Oops. Spain did it again.

Spain laughs (and groans) at yet another botched art restoration
Before and after photos taken by Antonio Guzman Capel.

The attempted repair of a statue on the façade of an historic building in the Spanish city of Palencia has been mocked for its “cartoon like appearance” in the latest case of Spanish art restoration gone wrong.  

The new restoration disaster is making headlines in Spain after it emerged that a weathered sculpture on the one of the city’s most emblematic buildings had undergone a revamp that didn’t exactly turn out as it should.

'It's more like a cartoon head than the artistic head of one of Palencia's most emblematic buildings,' outraged local painter Antonio Guzman Capel wrote in a Facebook with before and after shots of the statue.

Photo of the botched restoration taken by artist Antonio Guzman Capel. 

One social media user compared the new sculpture to 'sand sculptures kids do on the beach,' while another quipped that “it looked like a plasticine model made in kindergarden”.

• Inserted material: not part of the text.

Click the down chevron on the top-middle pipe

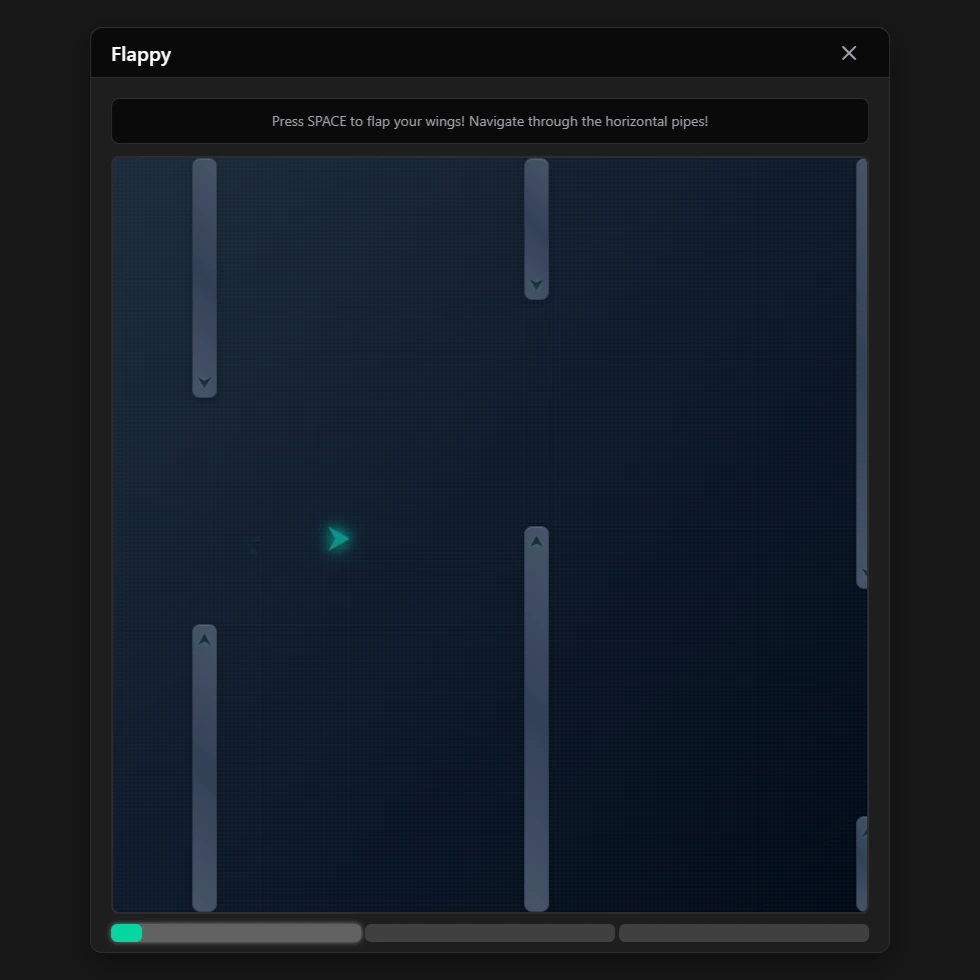pyautogui.click(x=536, y=285)
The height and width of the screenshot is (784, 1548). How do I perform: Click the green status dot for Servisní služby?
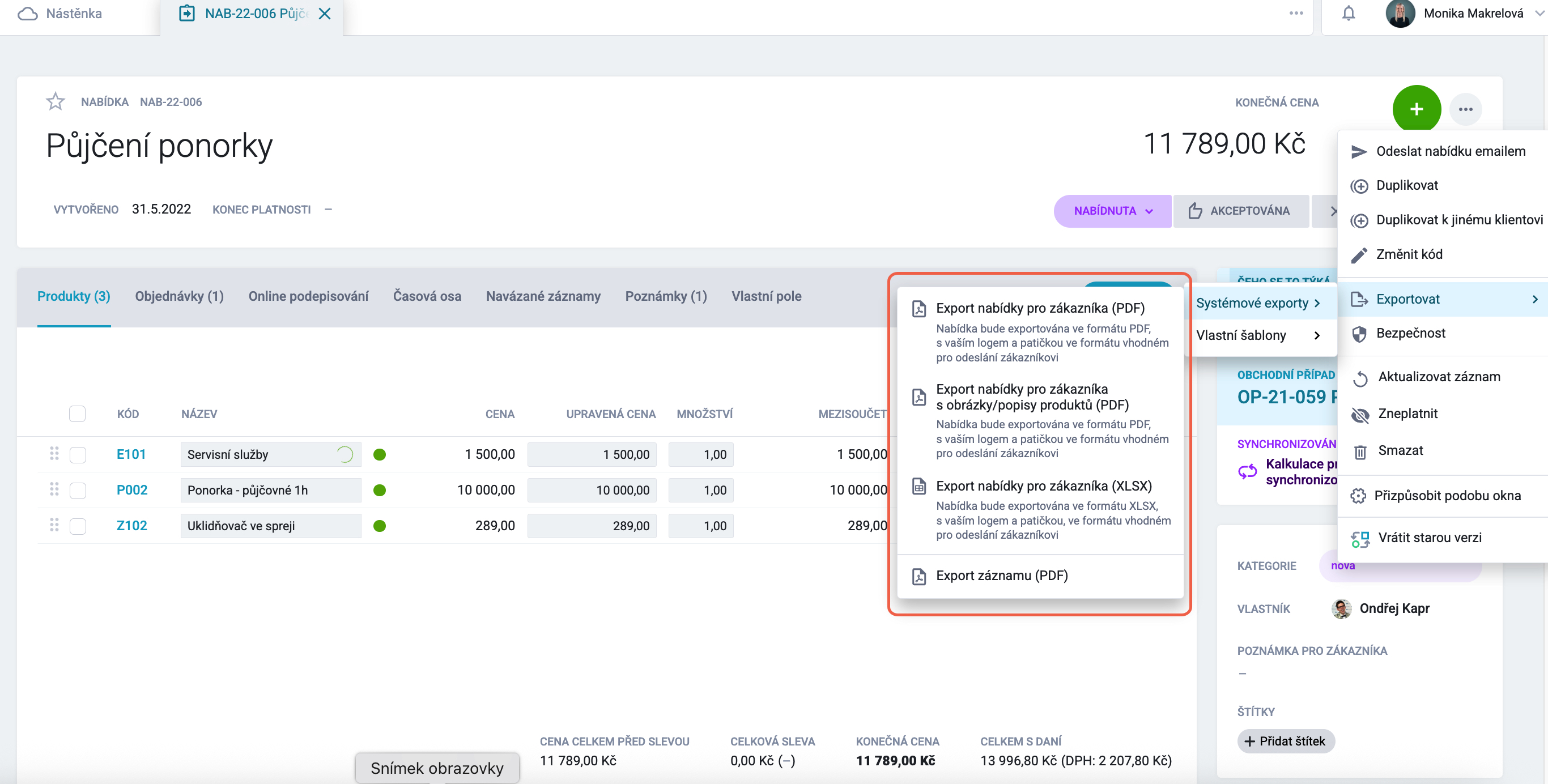pos(379,455)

The statue was reportedly replaced during restoration work on the listed building which dates from 1919 and now houses a Unicaja bank.

It is unclear who is responsible for the “restoration” which is labeled a “chapuza” in Spanish. 

It has been dubbed the new Ecce Homo, in reference to the now infamous attempts by Cecilia Giménez, who in 2012 at the age of 82 decided to touch-up a painting in her local chapel.


The orginal work by Elias Garcia had deteriorated before the botched restoration Photo: AFP

The disastrous repair made headlines across the world, but changed the fortunes of the small Aragon town of Borja by attracting tourists and even inspired an opera.

Two years ago another restoration attempt also brought ridicule when a 500-year-old St George’s statue in a corner of a small church in Navarra suffered the indignity of a rather garish paint job.

Before and after images of the statue in the hamlet of Estella, Navarra.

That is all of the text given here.